Gloucester has not been shy about hiring consultants and carrying out studies over the past decade, notes James Destino, the city’s chief administrative officer.

“We have a harbor plan, a harbor economic plan, a downtown work plan, an open space and recreation plan, a housing production plan, and a coastal vulnerablity and adaptation plan,” he said, “and every one of them is sitting on a shelf.”

Now, he and Mayor Sefatia Romeo Theken want to bring the information and recommendations from those plans to a new project aimed at establishing and prioritizing the city’s needs.

“I don’t want to call it a master plan,” Romeo Theken said Friday. “It’s more of an assessment. We need to do an assessment of our buildings, any land we have and see what we can do. But I want it to be a 10-year plan — and a 10-year plan of action, looking at what we can and need to do next year, then over the next couple of years and then beyond that.”

The mayor and Destino said they plan to form a committee to coordinate development of a city prioritization and project blueprint after the turn of the new year. They said there will be extensive public input as the project evolves. The city will also look to a consultant to coordinate the disparate needs of its schools, development, transportation, parking and waterfront, Romeo Theken said.

The project comes as the city prepares to face a number of decisions, starting with the future of its schools and public safety facilities.

Schools plans

Superintendent Richard Safier said last week that the school district is waiting on the Massachusetts School Building Authority’s findings regarding a proposal to merge East Gloucester and Veterans Memorial schools into a single new elementary school. Under the project, which has the School Committee’s endorsement, the new school would be built on more than 40 acres of city-owned land within Swinson Field and The Pines conservation area. But that site drew widespread opposition when floated this past fall.

School officials have also discussed merging Plum Cove and Beeman Memorial schools into a single, new elementary school that could be built on land behind the current Beeman.

Romeo Theken acknowledged that if those projects become reality, it could free up space for use as a public safety facility.
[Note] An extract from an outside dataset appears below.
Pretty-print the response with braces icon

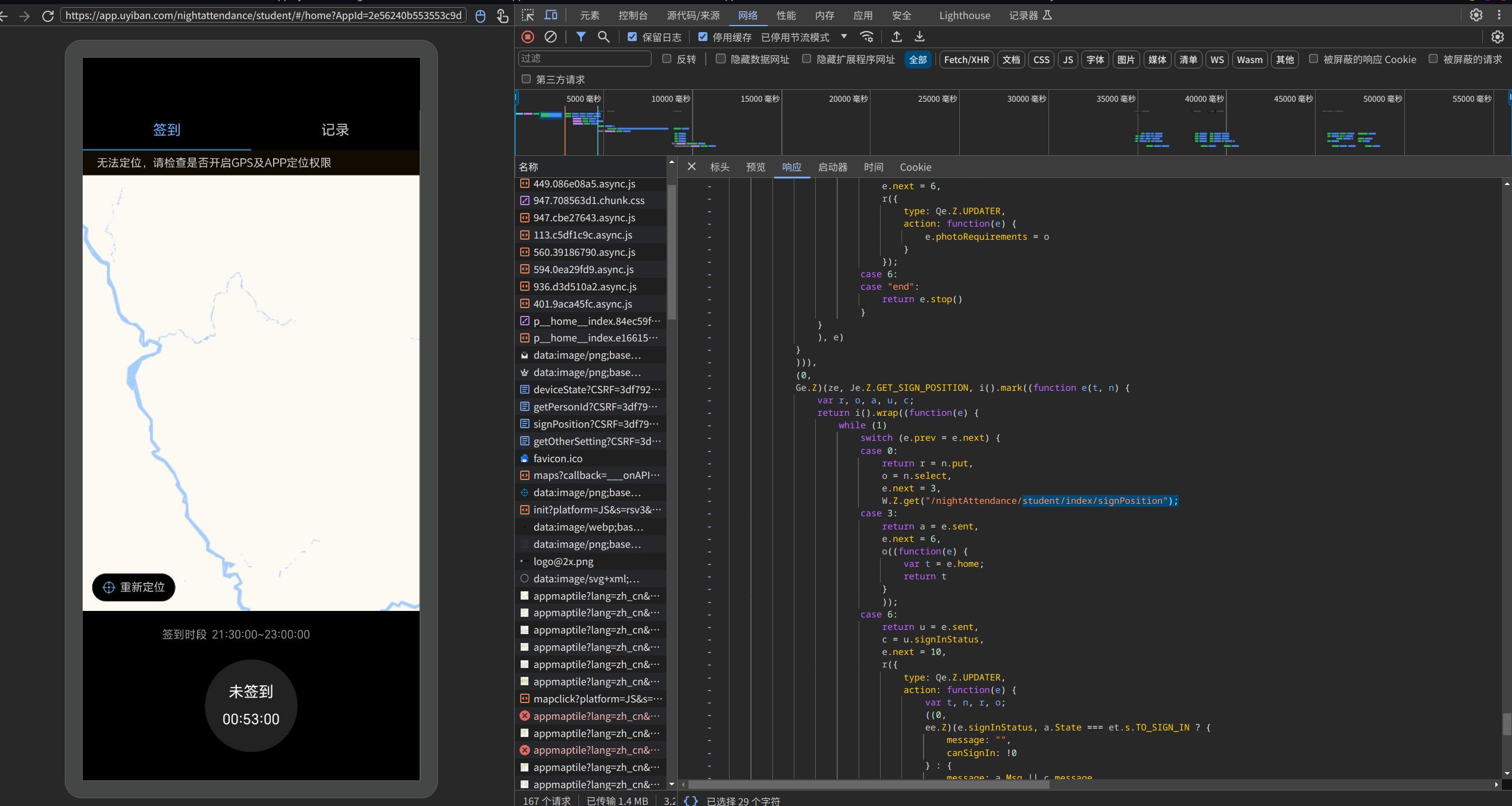[690, 801]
“Until we decide what we’re going to do with our schools, it’s hard to get going on other things,” she said. “That’s why we need to get action on (school officials’) end, so we can get a sense of what we have or could have for our other needs.”

Leased buildings

The city faces a decision this spring regarding a renewal of the lease on the Blackburn Industrial Park building that houses the school administration and pre-school, Destino said. The city leases the site — the former home of the Gloucester Community Arts Charter School — from owner Mick Lafata at a cost of $330,000 a year.
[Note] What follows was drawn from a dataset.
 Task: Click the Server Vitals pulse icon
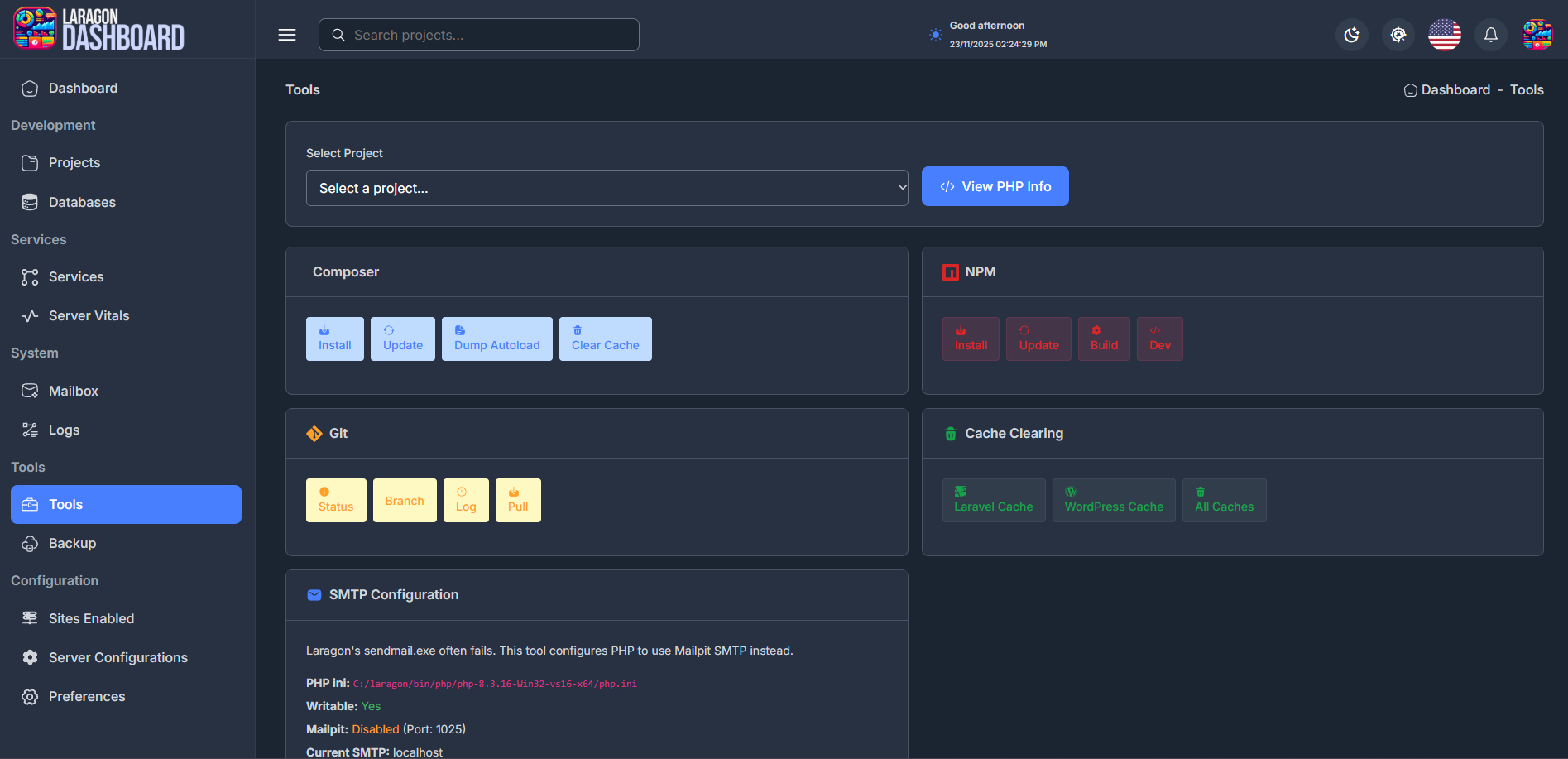pyautogui.click(x=30, y=315)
The city also leases office and conference space at 3 Pond Road from the Cape Ann Transportation Authority for $90,000 a year. 

It dropped the $14,000-per-month lease it had for 30 months with the Archdiocese of Boston for the old St. Ann School, used to house most of the students from the West Parish area until their new school opened in August.

Other considerations

Romeo Theken said the city especially needs to advance building a new Fire Department headquarters, and that means getting a full assessment of all city-owned properties. She and Destino have also talked of finding space for city-built affordable or workforce housing units for veterans and seniors.
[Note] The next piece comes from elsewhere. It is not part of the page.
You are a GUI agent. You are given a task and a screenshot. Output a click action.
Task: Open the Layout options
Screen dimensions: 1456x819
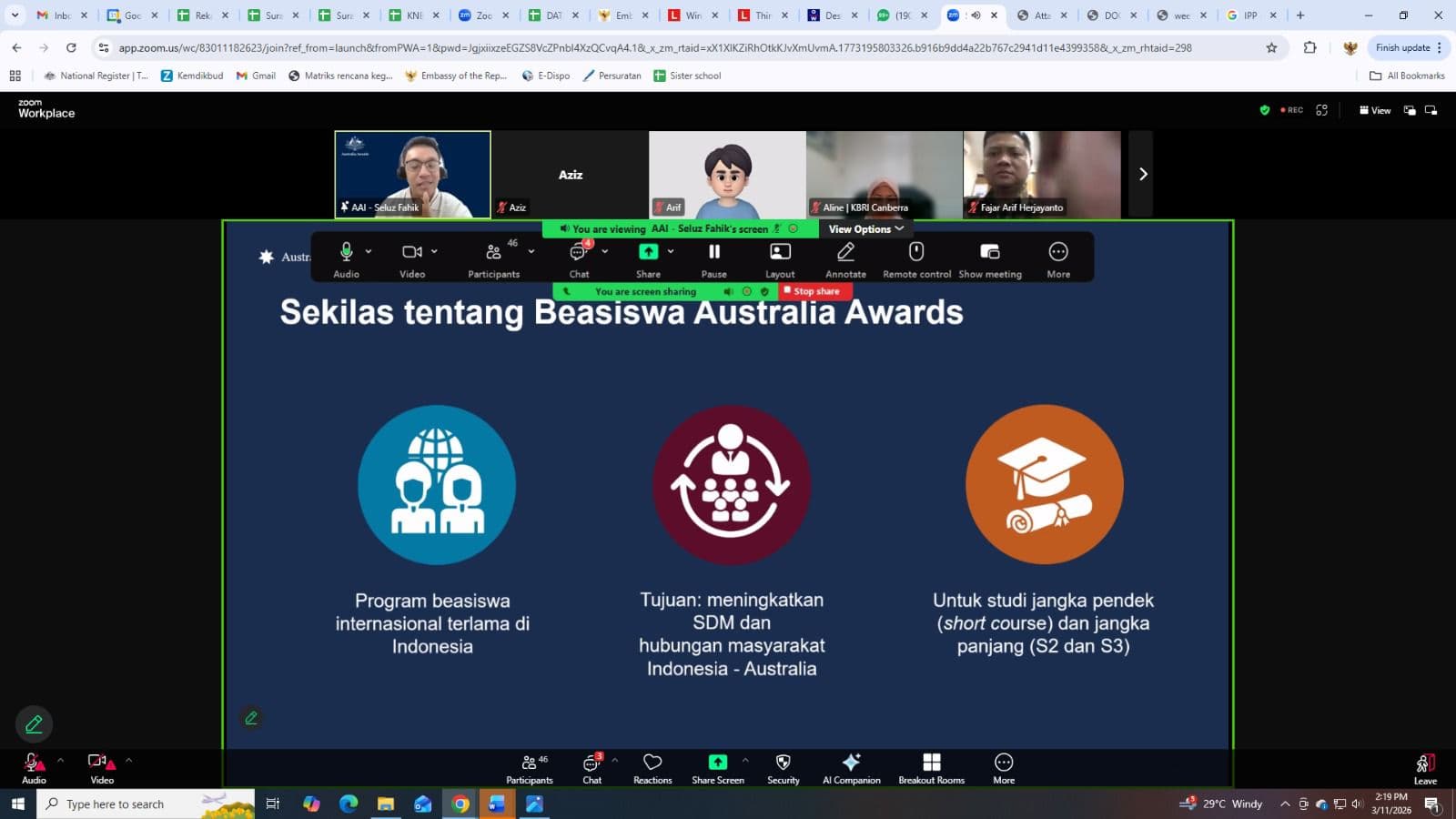(779, 258)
Then there’s the matter of exploring the city-owned I-4, C-2 property on the waterfront, other potential development sites, and transportation and parking issues. Those issues all zoomed into focus in November, when Community Development Director Daniel Smith sought a $400,000 grant for making changes to Tally’s Corner. But the state shot down the bid when a number of residents and then City Council President Joe Ciolino failed to go for a small roundabout at the foot of Washington Street. The traffic change had been a holdover proposal from the 2011 HarborWalk project of then-Mayor Carolyn Kirk.

Destino and the mayor noted that the city can still draw from a Gloucester 2000 master plan effort headed by the late Janice Stelluto.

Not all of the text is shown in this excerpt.